**Task requirements**
Copy the rows from the line containing "Given: Open the Tsuzuki Blog site logo" through the end of the rows, swapping "site logo" for "header banner" and leaving everything else as it is. Leave out the pictures.
**********
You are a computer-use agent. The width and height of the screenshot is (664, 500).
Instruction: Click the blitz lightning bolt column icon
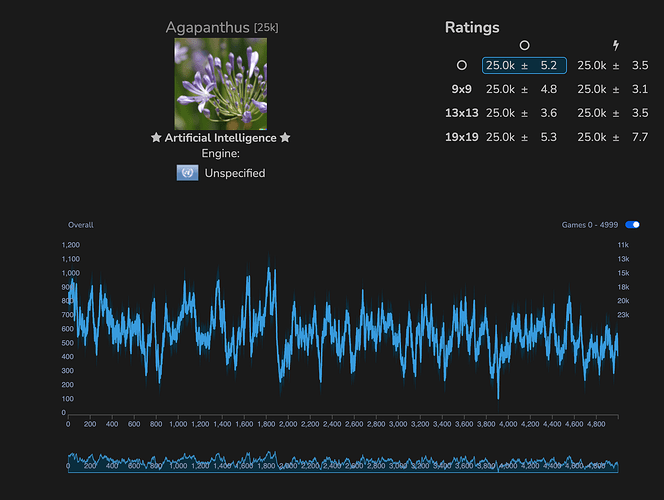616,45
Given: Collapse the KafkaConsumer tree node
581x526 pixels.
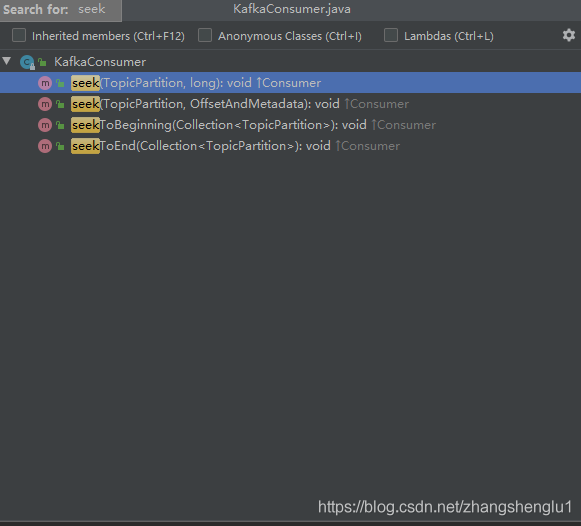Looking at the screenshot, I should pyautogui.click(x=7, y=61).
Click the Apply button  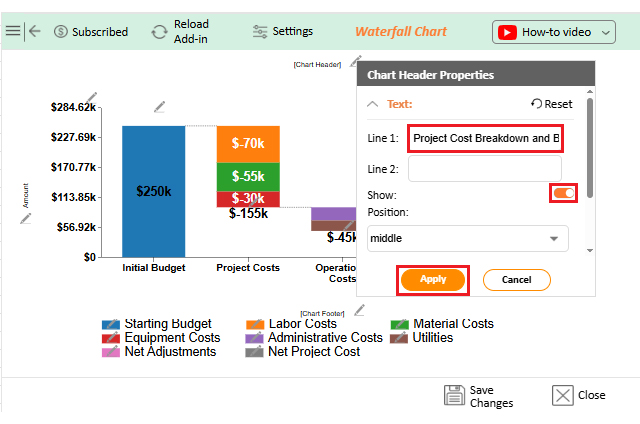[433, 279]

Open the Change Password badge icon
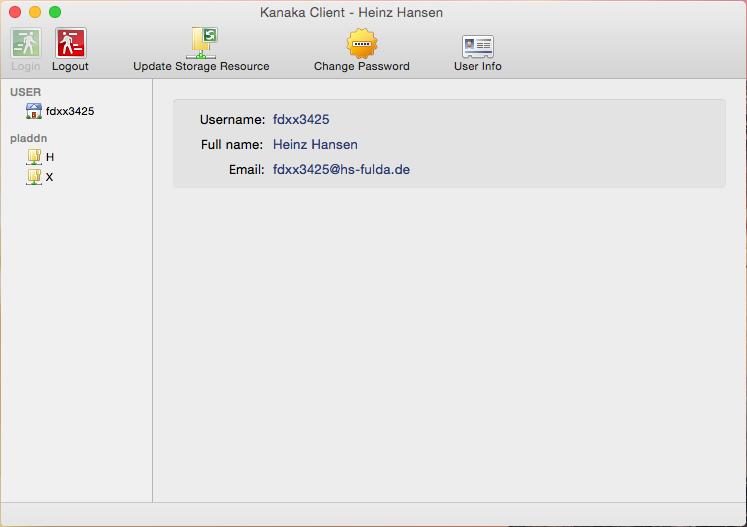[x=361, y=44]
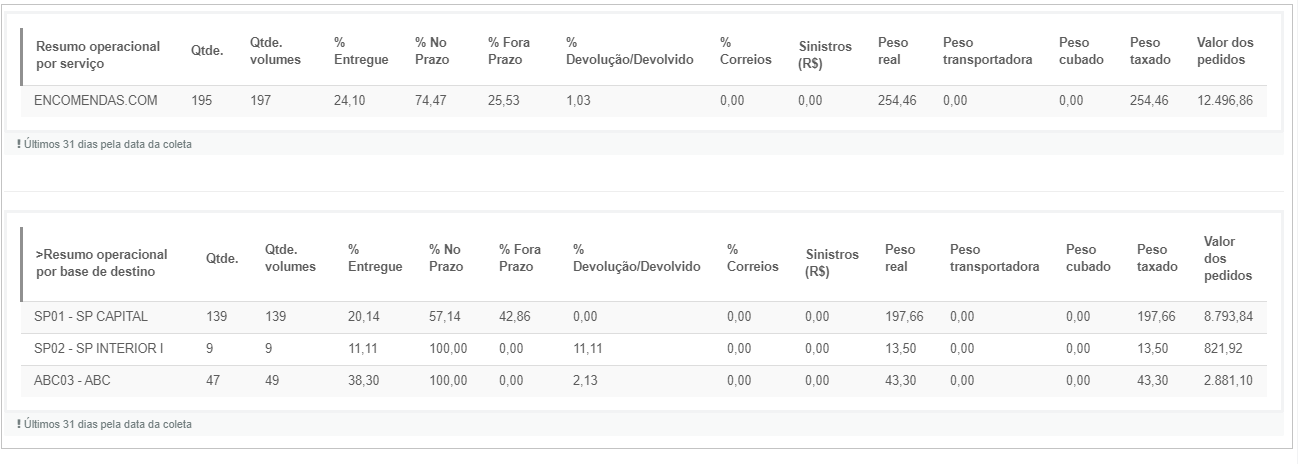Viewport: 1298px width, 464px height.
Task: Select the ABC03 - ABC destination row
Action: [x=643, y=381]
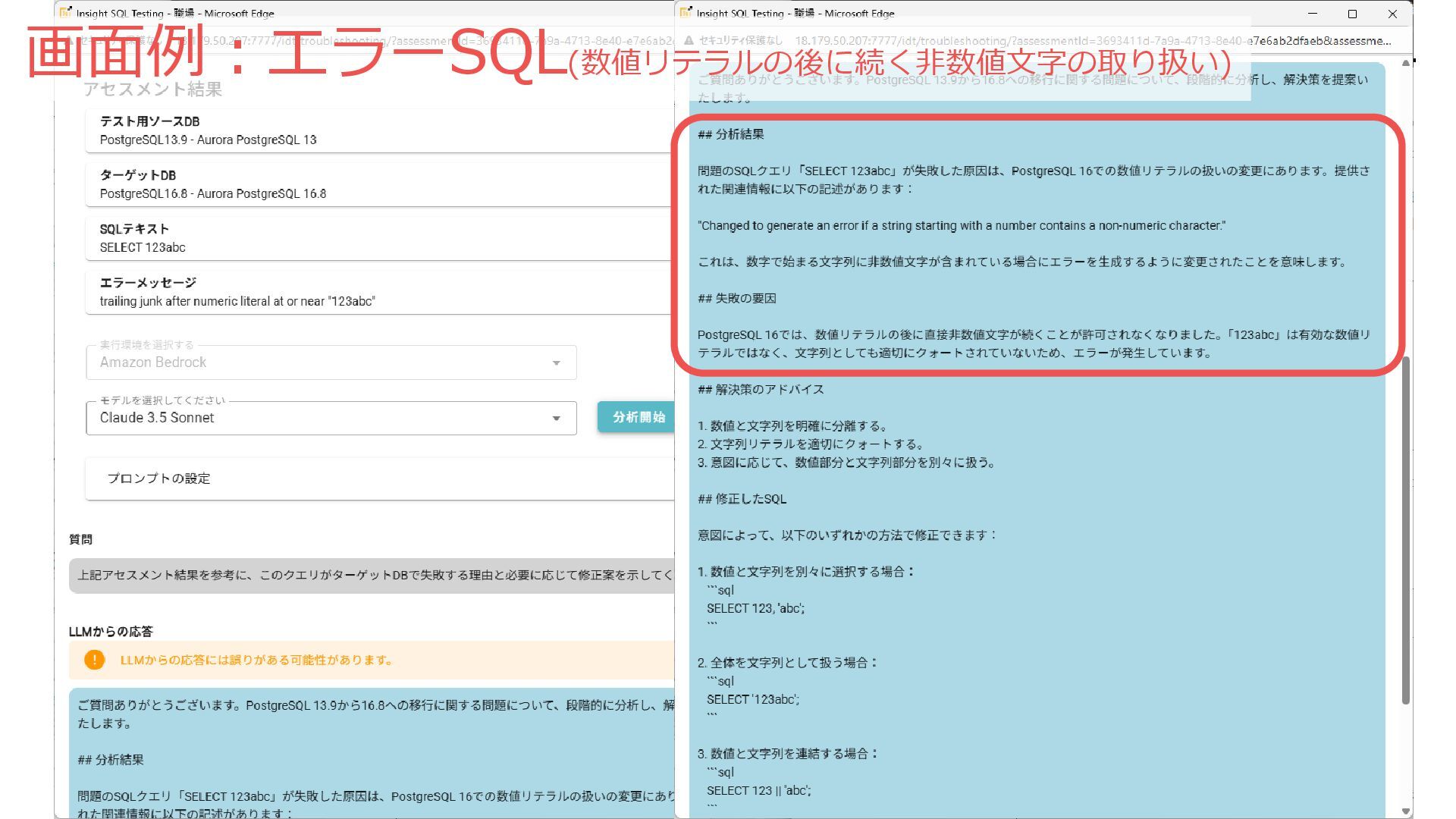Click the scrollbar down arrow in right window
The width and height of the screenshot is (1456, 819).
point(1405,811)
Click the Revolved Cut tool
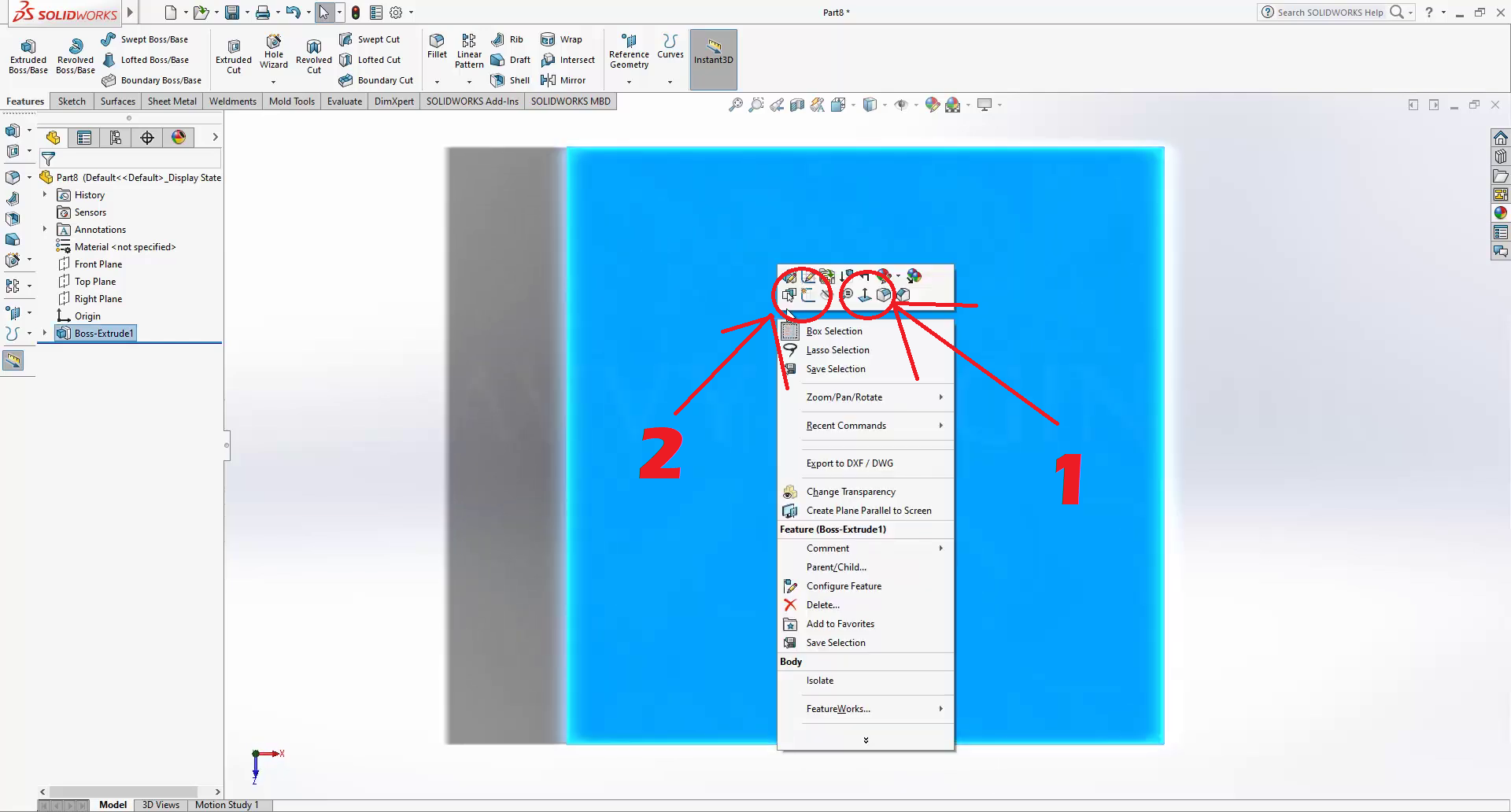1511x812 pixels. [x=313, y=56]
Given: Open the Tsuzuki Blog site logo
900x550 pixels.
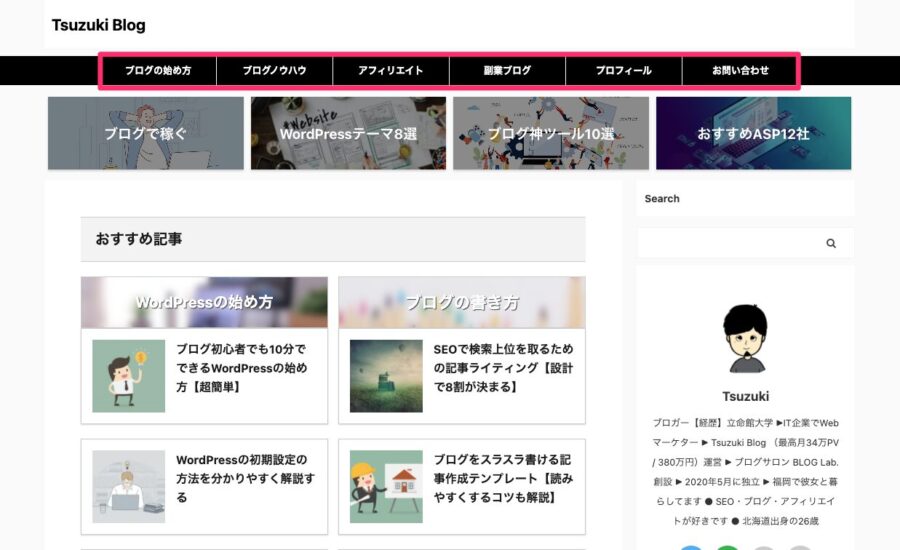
**********
**Response to the task**
Given: Open the Tsuzuki Blog header banner
900x550 pixels.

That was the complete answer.